=== SELECTED TEXT ===
This is not a case in which Defendant knew it was using the information of a person who Defendant knew did not owe a debt.See Thomas v. U.S. Bank, N.A., No. CV 05-1725-MO, 2007 WL 764312, at *7 (D. Or. Mar. 8, 2007) (denying defendant bank's motion for summary judgment in part because plaintiff presented sufficient evidence to create a dispute of material fact about whether the bank was using the information from the credit report in an attempt to collect on a debt which it knew was not collectable, which the court stated was an impermissible purpose). Nor is this a case where Defendant was using the information from the credit reports for a clearly impermissible purpose. See Phillips, 312 F.3d at 367-68 (finding the purpose impermissible where a woman obtained her prospective son-in-law's consumer report in order to investigate him); Thibodeaux v. Rupers, 196 F. Supp. 2d 585, 586, 591-92 (S.D. Ohio 2001) (finding an impermissible purpose where the defendant obtained a consumer report on his sister's estranged husband to investigate his finances). Rather, Defendant used the information contained in the reports in an effort to collect on the debts owed by Debtor Mary Miller. Plaintiff has not presented the Court with evidence that Defendant was aware that it had obtained or was using Plaintiff's information, or that it was using Plaintiff's information for any other reason than attempting to collect a valid debt. Although Defendant ultimately used Plaintiff's information to aid its efforts to collect the debts owed by Debtor Mary Miller, this alone does not make its purpose impermissible. Since, Defendant had reason to believe that a permissible purpose for its use of the information contained in the report existed, Plaintiff's claim under 15 U.S.C. § 1681b(f) must fail.
IV. CONCLUSION
Accordingly, based upon the files, records, and proceedings herein, IT IS HEREBY ORDERED that:
1. Plaintiff Mary Miller's Motion for Partial Summary Judgment as to Liability [Docket No. 27] is DENIED.
2. Defendant Rubin Rothman, LLC's Motion for Summary Judgment [Docket No. 33] is GRANTED.LET JUDGMENT BE ENTERED ACCORDINGLY.
=== GIVEN ENTRIES ===
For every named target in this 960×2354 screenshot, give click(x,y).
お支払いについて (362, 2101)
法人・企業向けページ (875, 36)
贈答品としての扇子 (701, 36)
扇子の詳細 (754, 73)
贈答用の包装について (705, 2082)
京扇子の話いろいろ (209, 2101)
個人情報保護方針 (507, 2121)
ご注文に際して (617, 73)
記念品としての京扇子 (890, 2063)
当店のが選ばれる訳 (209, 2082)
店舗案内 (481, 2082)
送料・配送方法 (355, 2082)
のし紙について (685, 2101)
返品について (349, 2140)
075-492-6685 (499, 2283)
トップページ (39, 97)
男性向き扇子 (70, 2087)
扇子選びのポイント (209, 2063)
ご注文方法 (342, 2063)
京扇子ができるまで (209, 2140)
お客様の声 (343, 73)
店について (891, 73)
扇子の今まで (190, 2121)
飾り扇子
===
- _PROBLEMS AND TASKS_
1. Translate this sentence from the ruling into Spanish: "Rather, Defendant used the information contained in the reports in an effort to collect on the debts owed by Debtor Mary Miller."
2. Check each statement against the ruling, answer yes or no, and quote the words that decide it: (a) Plaintiff Mary Miller's Motion for Partial Summary Judgment was granted. (b) In Thibodeaux v. Rupers, the defendant obtained a consumer report on his sister's estranged husband. (c) Plaintiff presented evidence that Defendant was aware it was using Plaintiff's information.

- _SOLUTIONS_
1. Más bien, la parte demandada utilizó la información contenida en los informes en un esfuerzo por cobrar las deudas adeudadas por la deudora Mary Miller.

2.
(a) No: "Plaintiff Mary Miller's Motion for Partial Summary Judgment as to Liability [Docket No. 27] is DENIED."
(b) Yes: "the defendant obtained a consumer report on his sister's estranged husband to investigate his finances"
(c) No: "Plaintiff has not presented the Court with evidence that Defendant was aware that it had obtained or was using Plaintiff's information"